» **Record set**:
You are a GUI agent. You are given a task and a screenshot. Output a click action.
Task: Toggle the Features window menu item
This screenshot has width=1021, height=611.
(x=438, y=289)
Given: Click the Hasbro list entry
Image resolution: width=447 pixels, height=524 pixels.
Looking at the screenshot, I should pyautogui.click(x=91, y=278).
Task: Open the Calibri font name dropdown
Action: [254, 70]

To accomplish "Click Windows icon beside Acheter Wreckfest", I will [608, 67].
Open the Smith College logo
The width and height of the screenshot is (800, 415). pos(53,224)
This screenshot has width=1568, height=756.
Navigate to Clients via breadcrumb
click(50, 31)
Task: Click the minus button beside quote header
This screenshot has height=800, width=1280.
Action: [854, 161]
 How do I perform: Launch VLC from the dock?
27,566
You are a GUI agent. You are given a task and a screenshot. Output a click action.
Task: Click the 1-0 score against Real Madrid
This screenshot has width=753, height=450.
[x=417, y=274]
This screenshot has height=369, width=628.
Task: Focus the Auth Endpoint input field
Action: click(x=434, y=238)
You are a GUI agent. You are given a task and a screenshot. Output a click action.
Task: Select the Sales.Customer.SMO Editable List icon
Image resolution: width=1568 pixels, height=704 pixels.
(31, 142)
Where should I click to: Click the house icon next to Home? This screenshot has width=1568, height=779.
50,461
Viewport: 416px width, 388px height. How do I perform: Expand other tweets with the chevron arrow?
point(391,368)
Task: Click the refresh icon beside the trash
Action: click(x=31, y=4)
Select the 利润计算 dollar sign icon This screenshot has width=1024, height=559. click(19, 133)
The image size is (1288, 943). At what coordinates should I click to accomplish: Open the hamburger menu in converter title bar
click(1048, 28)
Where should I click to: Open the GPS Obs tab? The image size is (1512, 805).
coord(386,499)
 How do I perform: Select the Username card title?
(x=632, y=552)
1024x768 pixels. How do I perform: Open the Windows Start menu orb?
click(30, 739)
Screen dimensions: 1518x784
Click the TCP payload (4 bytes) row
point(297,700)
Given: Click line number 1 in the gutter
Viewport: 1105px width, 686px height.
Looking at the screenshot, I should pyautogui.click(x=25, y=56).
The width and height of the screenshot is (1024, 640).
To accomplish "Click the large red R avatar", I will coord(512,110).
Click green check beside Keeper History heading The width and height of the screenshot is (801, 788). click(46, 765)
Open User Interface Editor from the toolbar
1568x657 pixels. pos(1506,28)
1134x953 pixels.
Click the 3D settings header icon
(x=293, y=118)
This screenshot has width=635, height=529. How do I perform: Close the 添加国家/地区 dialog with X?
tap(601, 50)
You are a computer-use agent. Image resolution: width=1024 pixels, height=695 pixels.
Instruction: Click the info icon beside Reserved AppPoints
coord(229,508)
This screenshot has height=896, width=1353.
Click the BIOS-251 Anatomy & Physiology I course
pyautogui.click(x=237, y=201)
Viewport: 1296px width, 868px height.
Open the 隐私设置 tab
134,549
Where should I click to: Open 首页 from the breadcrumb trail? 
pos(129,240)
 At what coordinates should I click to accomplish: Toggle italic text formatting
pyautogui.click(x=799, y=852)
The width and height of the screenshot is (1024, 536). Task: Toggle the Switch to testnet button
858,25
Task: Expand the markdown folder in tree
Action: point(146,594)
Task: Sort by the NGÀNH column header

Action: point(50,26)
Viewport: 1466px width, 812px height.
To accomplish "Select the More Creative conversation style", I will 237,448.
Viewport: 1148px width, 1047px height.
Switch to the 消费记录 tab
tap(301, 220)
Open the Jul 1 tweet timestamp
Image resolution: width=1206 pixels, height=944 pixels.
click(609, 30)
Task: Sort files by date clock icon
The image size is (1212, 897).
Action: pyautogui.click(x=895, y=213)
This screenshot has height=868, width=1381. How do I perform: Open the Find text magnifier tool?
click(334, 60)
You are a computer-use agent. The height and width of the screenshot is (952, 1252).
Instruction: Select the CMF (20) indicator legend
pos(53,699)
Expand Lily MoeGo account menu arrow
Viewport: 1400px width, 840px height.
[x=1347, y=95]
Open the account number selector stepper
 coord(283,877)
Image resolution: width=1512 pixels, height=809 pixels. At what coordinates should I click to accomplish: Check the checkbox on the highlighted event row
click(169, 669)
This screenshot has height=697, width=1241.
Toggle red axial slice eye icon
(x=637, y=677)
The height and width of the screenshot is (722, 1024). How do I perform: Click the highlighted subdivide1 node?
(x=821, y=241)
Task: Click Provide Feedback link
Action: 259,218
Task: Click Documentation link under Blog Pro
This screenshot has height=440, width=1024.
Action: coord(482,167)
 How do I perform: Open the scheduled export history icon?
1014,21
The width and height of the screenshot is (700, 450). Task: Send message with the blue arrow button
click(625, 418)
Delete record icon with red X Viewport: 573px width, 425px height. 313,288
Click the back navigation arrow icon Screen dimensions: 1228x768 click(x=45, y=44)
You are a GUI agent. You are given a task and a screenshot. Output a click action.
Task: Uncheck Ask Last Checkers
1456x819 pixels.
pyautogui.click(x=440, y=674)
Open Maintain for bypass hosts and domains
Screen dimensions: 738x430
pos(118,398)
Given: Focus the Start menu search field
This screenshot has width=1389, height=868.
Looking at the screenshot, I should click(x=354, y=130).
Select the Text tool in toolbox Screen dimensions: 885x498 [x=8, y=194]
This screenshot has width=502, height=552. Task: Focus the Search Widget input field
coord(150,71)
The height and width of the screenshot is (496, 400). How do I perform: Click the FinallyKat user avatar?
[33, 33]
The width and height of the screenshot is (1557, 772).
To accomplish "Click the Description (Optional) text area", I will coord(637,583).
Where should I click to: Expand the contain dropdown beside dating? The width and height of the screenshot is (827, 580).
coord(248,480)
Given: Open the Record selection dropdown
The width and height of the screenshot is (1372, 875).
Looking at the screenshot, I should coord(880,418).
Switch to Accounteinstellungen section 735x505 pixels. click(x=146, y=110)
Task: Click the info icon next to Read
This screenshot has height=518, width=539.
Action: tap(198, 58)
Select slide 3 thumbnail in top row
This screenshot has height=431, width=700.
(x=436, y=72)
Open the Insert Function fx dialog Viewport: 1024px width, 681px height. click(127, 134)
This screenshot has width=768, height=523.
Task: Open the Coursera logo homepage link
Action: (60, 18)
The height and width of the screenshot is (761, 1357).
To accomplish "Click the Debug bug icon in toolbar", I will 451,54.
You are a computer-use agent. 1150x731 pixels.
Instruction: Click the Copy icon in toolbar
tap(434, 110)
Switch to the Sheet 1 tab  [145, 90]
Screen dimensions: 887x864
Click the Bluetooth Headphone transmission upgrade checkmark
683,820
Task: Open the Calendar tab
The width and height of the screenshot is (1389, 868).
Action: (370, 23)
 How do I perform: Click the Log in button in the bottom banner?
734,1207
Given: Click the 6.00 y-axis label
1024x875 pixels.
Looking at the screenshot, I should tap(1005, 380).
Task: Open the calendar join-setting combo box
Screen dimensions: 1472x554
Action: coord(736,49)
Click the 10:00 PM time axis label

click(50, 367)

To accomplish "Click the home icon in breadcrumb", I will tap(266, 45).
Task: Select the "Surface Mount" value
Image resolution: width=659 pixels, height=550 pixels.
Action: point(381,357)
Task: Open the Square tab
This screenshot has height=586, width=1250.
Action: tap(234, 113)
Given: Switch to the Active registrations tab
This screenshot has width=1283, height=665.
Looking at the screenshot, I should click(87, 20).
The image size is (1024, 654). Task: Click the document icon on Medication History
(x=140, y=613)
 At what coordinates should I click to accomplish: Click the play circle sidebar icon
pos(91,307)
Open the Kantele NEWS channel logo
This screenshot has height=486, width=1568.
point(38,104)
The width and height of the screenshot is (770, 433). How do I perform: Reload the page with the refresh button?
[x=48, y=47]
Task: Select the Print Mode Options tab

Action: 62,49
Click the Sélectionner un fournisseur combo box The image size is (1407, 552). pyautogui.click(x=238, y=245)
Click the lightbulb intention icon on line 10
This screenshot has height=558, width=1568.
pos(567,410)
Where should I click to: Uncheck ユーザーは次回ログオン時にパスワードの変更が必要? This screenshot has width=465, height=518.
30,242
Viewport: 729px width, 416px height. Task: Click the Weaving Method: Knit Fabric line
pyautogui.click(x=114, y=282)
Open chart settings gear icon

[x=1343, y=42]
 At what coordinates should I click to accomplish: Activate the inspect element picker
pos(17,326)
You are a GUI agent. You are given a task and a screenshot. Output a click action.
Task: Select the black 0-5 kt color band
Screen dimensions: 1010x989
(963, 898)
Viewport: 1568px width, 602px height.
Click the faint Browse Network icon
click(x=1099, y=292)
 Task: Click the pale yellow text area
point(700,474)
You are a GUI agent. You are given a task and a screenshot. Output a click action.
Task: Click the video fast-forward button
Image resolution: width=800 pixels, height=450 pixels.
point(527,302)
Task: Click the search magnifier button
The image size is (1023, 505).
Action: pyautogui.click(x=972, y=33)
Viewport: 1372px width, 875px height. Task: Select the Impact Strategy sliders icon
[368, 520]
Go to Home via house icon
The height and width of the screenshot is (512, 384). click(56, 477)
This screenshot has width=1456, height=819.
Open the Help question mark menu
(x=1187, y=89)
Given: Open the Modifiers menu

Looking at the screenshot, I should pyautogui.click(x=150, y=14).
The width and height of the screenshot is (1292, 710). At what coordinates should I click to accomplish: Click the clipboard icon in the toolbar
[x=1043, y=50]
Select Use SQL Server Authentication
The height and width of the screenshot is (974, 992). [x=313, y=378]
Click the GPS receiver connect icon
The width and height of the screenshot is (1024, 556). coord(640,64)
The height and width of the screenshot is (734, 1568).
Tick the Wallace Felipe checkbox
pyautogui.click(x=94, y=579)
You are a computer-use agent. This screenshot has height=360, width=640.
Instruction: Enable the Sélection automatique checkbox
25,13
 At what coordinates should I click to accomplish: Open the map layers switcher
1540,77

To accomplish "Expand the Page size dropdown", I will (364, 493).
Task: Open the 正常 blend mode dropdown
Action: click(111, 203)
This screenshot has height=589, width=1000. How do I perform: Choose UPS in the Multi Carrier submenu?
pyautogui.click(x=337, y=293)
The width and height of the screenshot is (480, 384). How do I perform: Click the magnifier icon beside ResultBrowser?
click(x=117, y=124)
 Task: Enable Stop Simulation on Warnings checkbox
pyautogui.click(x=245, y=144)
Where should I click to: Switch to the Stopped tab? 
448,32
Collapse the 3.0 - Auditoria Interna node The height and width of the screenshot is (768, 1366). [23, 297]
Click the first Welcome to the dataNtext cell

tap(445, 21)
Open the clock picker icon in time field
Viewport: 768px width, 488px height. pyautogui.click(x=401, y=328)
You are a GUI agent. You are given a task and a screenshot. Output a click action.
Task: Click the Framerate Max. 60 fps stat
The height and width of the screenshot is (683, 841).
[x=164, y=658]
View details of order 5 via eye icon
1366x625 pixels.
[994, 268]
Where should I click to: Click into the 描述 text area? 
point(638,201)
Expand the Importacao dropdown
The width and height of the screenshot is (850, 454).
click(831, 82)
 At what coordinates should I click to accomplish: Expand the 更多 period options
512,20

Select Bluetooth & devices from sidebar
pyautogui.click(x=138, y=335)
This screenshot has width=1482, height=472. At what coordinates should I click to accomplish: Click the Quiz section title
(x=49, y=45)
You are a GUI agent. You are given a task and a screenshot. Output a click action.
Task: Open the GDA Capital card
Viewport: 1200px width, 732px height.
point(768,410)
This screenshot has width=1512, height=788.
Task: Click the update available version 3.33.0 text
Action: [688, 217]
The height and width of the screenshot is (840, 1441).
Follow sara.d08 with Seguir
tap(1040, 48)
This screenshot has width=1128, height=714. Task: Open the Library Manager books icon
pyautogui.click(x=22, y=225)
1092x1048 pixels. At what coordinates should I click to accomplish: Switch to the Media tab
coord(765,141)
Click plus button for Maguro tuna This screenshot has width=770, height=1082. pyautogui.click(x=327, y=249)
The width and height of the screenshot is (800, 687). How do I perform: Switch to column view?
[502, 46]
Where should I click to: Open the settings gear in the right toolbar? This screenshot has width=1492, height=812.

» **The problem**: Format the lines above as a numbered list, from the line containing "The width and height of the screenshot is (480, 384)." through the line containing "point(638,201)", both included. Leave out any blank lines.

» **Response to the task**:
1. The width and height of the screenshot is (480, 384). How do I perform: Click the magnifier icon beside ResultBrowser?
2. click(x=117, y=124)
3.  Task: Enable Stop Simulation on Warnings checkbox
4. pyautogui.click(x=245, y=144)
5. Where should I click to: Switch to the Stopped tab? 
6. 448,32
7. Collapse the 3.0 - Auditoria Interna node The height and width of the screenshot is (768, 1366). [23, 297]
8. Click the first Welcome to the dataNtext cell
9. tap(445, 21)
10. Open the clock picker icon in time field
11. Viewport: 768px width, 488px height. pyautogui.click(x=401, y=328)
12. You are a GUI agent. You are given a task and a screenshot. Output a click action.
13. Task: Click the Framerate Max. 60 fps stat
14. The height and width of the screenshot is (683, 841).
15. [x=164, y=658]
16. View details of order 5 via eye icon
17. 1366x625 pixels.
18. [994, 268]
19. Where should I click to: Click into the 描述 text area? 
20. point(638,201)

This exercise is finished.